**TASK BRIEF**
Restate all entries exactly. Skip the images.

Segment Open

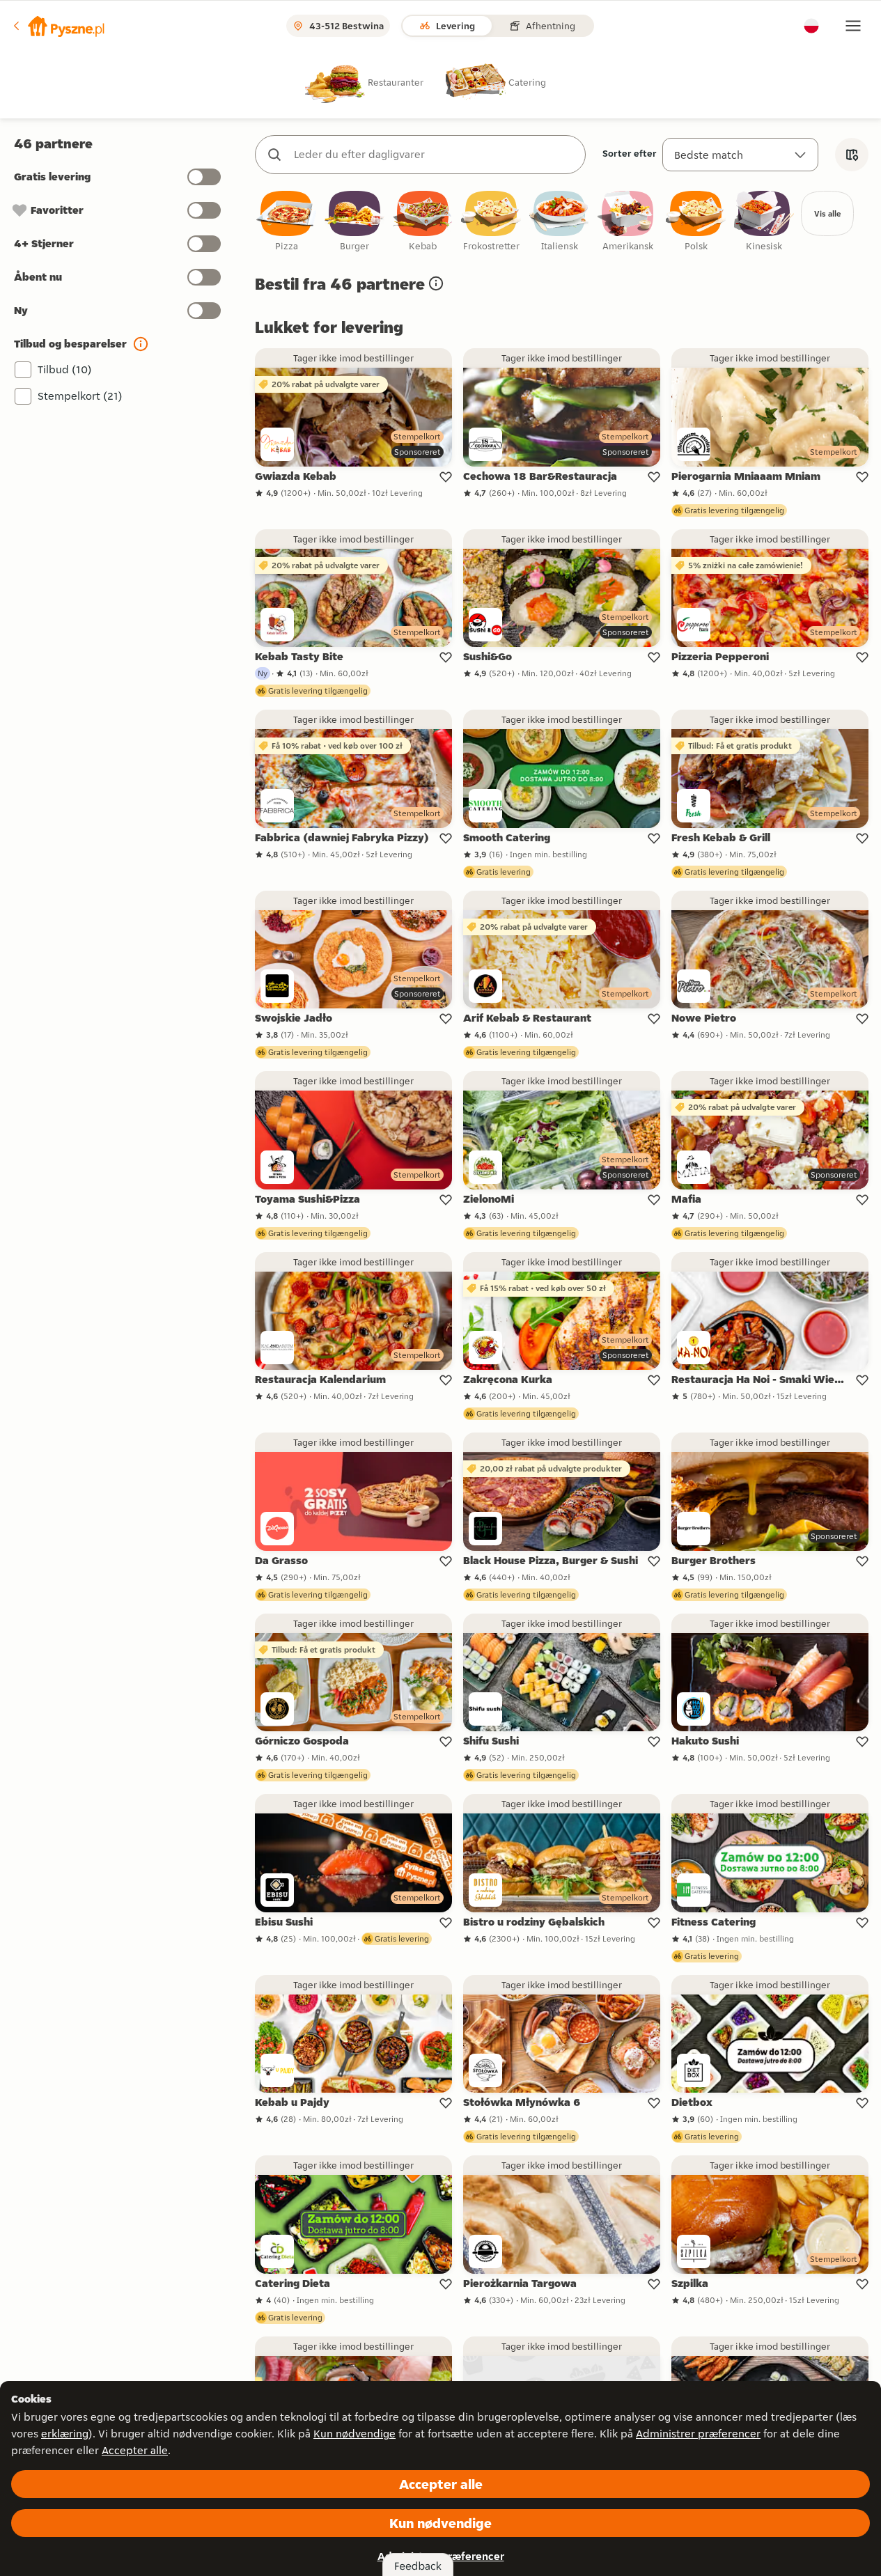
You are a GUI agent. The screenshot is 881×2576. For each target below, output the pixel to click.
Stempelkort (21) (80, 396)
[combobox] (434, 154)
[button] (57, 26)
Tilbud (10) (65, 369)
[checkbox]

Segment Closed

**ANSWER BELOW**
You are a GUI agent. The screenshot is 881×2576. For each target below, output the pixel to click.
Stempelkort (21) (80, 396)
[combobox] (434, 154)
[button] (57, 26)
Tilbud (10) (65, 369)
[checkbox]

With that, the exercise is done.